Background on the Ad Limina

On Friday, Whispers in the Loggia offered the following commentary about the ad limina:

Seven years since the American hierarchy last made its required Quinquennial Visit to the Holy See, the bench’s first ad limina of B16’s pontificate began earlier today — three days ahead of schedule — as the Pope received 13 prelates of New England’s Region I in private audience.

While Benedict will meet with each of the bishops over the next week, this morning’s Apartment-bound group was led by the area’s top cleric, Boston’s Cardinal Séan O’Malley OFM Cap., joined by his five active auxiliaries.

BCI agrees with most of what was said above, except for the word “active” to describe all of the 5 Boston auxiliaries.  Yes they are all currently serving as auxiliary bishops; however, to call them all “active” could be subject to some dispute. (But we digress…)

Who is Attending

According to the Vatican Information Service, thirteen bishops from New England are there for the “ad limina.”:

VATICAN CITY, 4 NOV 2011 (VIS) – The Holy Father today received in audience thirteen prelates of the United States Conference of Catholic Bishops, on their “ad limina” visit:

– Cardinal Sean Patrick O’Malley O.F.M. Cap. of Boston accompanied, by Auxiliary Bishops Walter James Edyvean, John Anthony Dooher, Robert Francis Hennessey, Arthur L. Kennedy, and Peter J. Uglietto.

In addition, Bishop Salvatore Ronald Matano of Burlington, Bishop George William Coleman of Fall River, Bishop Richard Joseph Malone of Portland, Bishop Timothy Anthony McDonnell of Springfield, Bishop Robert Joseph McManus of Worcester, Bishop Francis J. Christian, auxiliary of Manchester, accompanied by Bishop emeritus John B. McCormack.

Of noteworthiness is that Vicar General Msgr. Robert Deeley did not go.  Apparently, he is staying in Braintree trying to prevent the inmates from taking over the asylum. (Though based on comments from the diocesan spokesperson this past week, that strategy may not be working so well).

The Agenda

This article in The Boston Pilot gives highlights of what will be done during the visit:

The greatest amount of time is taken up with the spiritual side of the visit: celebration of Mass, prayer, and visiting the various offices of the Roman Curia, who daily assist the pope in the government of the universal Church. Among those offices that the New England Bishops are slated to visit between Nov. 3-9 are those that deal with bishops, clergy, education, liturgy or Divine Worship, and consecrated life.
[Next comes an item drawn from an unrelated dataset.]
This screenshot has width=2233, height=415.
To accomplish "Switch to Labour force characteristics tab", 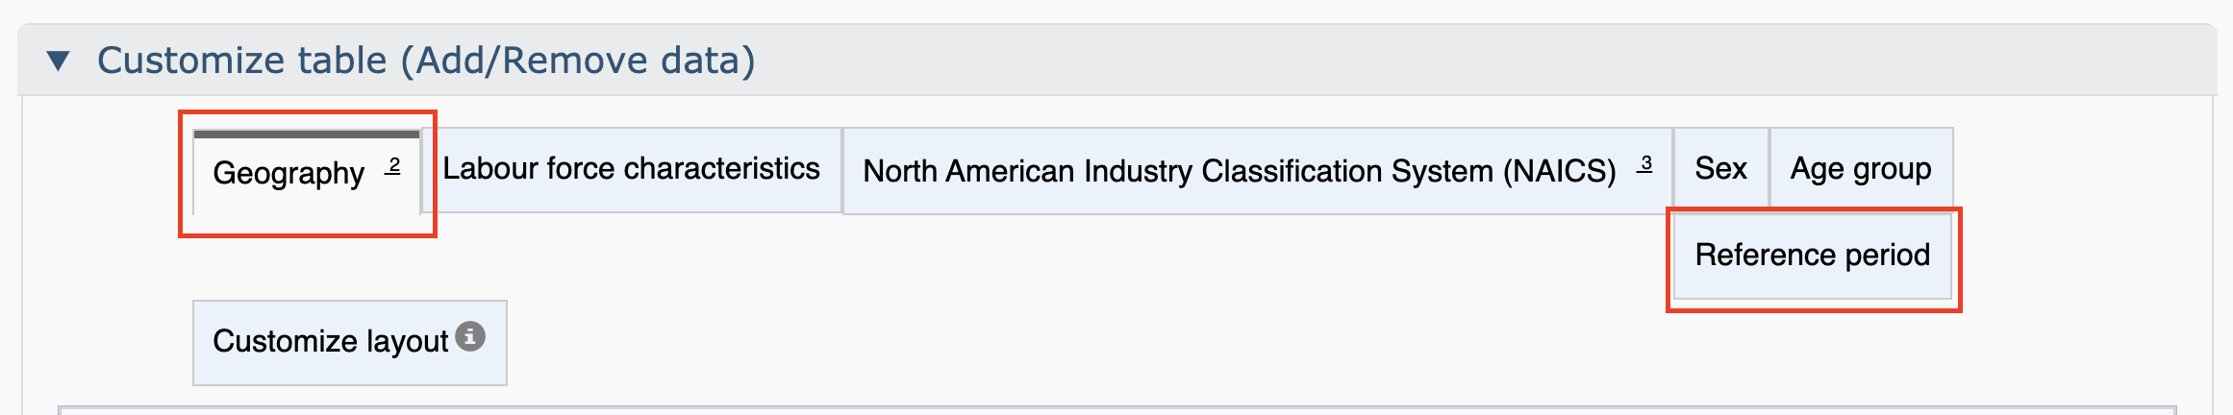I will (632, 169).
The newest agency created by Pope Benedict himself, the Council for the Promotion of the New Evangelization, is also on the list. This council and its mandate are especially close to the pope’s own agenda; and as he gives a series of addresses to the bishops, there is wide speculation that this will be the unifying theme woven through the five or so talks the pope will deliver to the various groups of American bishops over the next several months.

Prior to their arrival in Rome the diocesan bishops were asked for a report on the condition of their respective dioceses. These reports are usually due to Rome about six months before the visit itself. They are called “quinquennial” reports because traditionally they had to be submitted every five years. This time frame allows the report to be separated into sections and distributed to the offices of the curia that would be responsible for its particular activities. For example, the report on Catholic Education with its statistics and narrative section would be given to the Congregation for Catholic Education; the bishops will meet there on Nov. 7.

This is not a case of the central office checking up on the local branches. Rather as the reports are compiled, they can be seen as a kind of self evaluation of the diocesan bishop’s ministry and also of the diocese itself.

The bishop likely involves many of his staff and diocesan officials in the compilation of the report, so it can also help the various offices see how effectively they are performing their tasks and assisting the bishop.